Over the next 40 years she filed stories from around the world, including many wars and disasters. There were civil wars in Zimbabwe, El Salvador and the former Yugoslavia; the first Gulf War in Iraq; the Falklands in the aftermath of the Argentine invasion; and the Middle East.
She donned full Islamic dress to report undercover from Iran and once had to dodge out the back door of a shop in Zimbabwe to escape the attentions of Robert Mugabe's secret police.
In Israel it's said she once narrowly escaped three suicide bombings in one day, and in April 2002 she was the only British journalist in Manger Square in Bethlehem when Israeli tanks moved into the town: it was one of numerous occasions when she managed to be in the right place at the right time.
'Shrieking' feminists
On another occasion she arrived in Berlin just in time to see the Berlin Wall come down in 1989.
She always denied being "a war junkie", and indeed she covered at least nine US presidential elections and five superpower summits, travelled with Mrs Thatcher during the 1979 election campaign, went to Mexico to file stories on the country's notorious drug cartels and reported from Moscow during the Cold War.
She was more interested in people than in military tactics, and in the impact of politics on ordinary men and women than in weapons.
She was a formidable woman but wary of what she sometimes called "shrieking" feminists. Women should stop whingeing, she used to say. "The point is that you have to be tough, and we learn to be tough by being challenged."
She was happy to defend the Daily Mail against charges that it demeaned women. "I worked for the Mail for absolutely yonks. I was never demeaned, I was given fantastic jobs, nobody said to me, 'Oh well, you've only got this job because you're pretty,' because I wasn't that pretty anyway, I was good at my job."
In 1969, after many years of courtship, she married Michael Fletcher, a studio manager at the BBC. They'd met at Oxford.
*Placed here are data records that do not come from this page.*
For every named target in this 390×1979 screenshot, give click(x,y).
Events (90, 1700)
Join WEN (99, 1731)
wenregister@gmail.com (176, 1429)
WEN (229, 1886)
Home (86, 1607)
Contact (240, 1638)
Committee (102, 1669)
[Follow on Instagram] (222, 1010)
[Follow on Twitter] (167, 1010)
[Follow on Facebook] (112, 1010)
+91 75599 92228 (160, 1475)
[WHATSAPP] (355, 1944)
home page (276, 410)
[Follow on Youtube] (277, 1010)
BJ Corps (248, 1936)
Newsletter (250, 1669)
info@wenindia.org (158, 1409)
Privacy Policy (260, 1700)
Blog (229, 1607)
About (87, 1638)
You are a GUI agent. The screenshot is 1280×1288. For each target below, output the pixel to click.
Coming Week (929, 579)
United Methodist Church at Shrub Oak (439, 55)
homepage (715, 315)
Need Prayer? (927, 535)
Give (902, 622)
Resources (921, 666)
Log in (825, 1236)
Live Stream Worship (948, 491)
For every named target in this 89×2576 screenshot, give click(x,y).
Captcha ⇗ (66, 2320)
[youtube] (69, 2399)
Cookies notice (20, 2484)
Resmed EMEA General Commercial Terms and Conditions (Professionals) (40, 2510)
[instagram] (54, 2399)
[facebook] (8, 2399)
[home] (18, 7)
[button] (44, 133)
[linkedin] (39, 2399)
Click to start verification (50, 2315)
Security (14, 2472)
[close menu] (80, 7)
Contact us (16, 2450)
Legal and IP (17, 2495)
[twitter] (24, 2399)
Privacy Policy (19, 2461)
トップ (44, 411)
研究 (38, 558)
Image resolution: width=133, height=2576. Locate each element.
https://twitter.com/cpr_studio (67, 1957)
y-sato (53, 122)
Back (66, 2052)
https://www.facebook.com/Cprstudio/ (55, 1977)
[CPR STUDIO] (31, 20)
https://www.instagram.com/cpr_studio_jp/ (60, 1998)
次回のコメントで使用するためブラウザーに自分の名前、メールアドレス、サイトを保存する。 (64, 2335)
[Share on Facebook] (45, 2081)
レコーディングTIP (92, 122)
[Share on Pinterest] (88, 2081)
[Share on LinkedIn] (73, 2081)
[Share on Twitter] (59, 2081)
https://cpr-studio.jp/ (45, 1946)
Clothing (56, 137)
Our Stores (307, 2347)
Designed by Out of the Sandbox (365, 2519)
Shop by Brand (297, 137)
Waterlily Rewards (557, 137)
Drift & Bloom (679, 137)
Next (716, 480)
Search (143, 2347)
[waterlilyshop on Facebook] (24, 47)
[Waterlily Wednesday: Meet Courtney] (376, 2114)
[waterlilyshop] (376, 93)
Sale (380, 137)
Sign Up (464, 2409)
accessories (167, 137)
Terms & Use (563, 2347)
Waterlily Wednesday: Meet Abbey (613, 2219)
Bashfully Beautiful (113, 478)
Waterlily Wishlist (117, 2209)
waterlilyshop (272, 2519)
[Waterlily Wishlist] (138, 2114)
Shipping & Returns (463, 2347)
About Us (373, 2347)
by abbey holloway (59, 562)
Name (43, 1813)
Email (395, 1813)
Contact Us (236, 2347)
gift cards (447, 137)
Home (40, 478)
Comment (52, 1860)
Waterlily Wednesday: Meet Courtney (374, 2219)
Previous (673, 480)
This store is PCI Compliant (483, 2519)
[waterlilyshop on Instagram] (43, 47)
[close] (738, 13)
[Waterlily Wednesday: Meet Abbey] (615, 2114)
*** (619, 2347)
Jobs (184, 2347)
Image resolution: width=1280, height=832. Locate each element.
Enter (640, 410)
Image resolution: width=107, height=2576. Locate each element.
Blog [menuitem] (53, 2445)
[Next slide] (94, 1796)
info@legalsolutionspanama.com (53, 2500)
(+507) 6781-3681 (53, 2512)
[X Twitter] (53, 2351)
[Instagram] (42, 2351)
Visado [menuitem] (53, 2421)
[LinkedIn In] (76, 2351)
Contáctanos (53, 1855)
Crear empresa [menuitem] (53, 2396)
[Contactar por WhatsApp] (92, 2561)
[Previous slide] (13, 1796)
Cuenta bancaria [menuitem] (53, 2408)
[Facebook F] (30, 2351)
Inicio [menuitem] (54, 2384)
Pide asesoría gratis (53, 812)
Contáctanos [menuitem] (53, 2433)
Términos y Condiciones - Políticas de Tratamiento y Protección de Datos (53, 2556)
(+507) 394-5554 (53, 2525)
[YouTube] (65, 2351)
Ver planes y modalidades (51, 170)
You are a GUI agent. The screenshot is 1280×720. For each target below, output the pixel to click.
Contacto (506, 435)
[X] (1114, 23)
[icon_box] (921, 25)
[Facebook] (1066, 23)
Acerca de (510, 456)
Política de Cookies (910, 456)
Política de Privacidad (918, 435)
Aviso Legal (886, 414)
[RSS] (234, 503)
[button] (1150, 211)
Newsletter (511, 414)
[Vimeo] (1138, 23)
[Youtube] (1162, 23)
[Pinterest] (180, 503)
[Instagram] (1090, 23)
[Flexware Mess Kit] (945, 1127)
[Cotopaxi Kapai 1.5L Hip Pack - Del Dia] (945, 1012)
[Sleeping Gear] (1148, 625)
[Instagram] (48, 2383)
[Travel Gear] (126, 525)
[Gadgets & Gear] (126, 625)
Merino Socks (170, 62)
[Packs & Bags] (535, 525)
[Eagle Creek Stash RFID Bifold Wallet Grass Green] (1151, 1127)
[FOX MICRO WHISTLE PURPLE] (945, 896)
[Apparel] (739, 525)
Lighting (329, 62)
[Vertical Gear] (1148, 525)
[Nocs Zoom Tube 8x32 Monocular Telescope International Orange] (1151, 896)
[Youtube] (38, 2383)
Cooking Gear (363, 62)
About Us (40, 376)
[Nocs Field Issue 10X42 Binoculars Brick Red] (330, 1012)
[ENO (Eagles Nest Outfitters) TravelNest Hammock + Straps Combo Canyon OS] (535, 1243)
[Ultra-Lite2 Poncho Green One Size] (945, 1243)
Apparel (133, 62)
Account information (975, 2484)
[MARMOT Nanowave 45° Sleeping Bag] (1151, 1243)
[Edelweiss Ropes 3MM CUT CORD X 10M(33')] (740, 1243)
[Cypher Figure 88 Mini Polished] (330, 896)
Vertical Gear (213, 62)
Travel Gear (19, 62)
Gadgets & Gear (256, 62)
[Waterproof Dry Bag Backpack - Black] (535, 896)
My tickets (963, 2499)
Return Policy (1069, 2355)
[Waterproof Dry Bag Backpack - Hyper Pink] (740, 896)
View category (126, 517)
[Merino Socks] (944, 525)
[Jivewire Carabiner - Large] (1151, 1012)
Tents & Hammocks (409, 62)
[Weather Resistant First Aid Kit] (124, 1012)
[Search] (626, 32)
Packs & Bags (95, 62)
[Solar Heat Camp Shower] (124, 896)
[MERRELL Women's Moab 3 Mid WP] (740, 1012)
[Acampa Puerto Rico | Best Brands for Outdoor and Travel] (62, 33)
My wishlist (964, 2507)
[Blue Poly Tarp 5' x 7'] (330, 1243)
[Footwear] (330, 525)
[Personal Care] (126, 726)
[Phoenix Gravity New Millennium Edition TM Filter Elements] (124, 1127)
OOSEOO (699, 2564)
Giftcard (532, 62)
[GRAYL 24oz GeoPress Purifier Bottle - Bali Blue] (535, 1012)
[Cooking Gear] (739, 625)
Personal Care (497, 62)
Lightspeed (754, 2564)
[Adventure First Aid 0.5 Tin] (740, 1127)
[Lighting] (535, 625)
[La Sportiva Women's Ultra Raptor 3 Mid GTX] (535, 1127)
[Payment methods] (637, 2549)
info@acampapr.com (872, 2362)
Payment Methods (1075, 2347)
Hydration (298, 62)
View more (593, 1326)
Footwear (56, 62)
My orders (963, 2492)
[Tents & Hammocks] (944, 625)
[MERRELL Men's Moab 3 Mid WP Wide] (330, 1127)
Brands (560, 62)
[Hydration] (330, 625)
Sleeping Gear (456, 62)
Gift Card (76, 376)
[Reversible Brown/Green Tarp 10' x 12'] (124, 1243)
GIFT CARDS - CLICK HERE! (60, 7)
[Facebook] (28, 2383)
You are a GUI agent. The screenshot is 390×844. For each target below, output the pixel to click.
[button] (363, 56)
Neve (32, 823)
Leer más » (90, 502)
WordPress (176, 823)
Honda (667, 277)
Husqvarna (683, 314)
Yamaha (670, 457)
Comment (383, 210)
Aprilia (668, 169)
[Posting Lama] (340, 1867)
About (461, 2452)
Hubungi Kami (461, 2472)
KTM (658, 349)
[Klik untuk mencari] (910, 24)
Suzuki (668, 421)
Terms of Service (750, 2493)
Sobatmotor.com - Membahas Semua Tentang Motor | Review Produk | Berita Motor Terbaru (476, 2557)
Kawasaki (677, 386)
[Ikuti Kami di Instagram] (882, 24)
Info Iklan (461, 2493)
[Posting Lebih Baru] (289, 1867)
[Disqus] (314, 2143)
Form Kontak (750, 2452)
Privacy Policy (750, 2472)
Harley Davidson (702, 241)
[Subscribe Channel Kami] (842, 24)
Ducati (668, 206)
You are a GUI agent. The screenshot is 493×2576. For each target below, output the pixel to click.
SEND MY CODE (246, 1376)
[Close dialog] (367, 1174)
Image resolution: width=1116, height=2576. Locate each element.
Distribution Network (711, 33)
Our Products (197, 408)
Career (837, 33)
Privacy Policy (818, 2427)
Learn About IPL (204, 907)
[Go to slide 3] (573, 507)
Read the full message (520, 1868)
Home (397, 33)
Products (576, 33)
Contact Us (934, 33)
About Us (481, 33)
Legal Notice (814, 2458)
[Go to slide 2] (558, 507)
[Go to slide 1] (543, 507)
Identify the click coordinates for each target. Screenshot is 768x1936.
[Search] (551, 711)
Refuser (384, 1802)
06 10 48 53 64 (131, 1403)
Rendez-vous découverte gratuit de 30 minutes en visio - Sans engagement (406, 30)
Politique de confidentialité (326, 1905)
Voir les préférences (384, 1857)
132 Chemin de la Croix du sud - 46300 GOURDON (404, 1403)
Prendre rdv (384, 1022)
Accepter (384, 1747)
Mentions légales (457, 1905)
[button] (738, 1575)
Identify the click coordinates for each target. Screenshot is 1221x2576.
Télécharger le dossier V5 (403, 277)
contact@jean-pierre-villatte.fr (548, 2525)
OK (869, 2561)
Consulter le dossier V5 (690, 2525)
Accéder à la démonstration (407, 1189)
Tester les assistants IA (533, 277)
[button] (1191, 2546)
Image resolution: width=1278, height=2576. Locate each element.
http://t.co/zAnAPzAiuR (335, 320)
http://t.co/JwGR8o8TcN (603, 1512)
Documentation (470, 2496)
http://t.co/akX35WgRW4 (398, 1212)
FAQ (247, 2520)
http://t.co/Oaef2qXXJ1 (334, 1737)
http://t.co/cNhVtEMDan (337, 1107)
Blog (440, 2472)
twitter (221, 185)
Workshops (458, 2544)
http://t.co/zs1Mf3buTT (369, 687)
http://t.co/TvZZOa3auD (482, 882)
But he had to organise the wedding and she didn't tell her family.
She told another interviewer that she had been offered editorships down the years, but had always refused them.
"In a funny way - and people laugh when I say it - I am not ambitious. I have never wanted to have the name on the door, I have never wanted to have secretaries and chauffeurs and things like that. It's a cliche now, about journalism being the first draft of history, but I want to have the thrill of seeing things happening which are going to go into the history books.
"I'll play a very small part in it, but I want to know what it feels like for the people on the ground."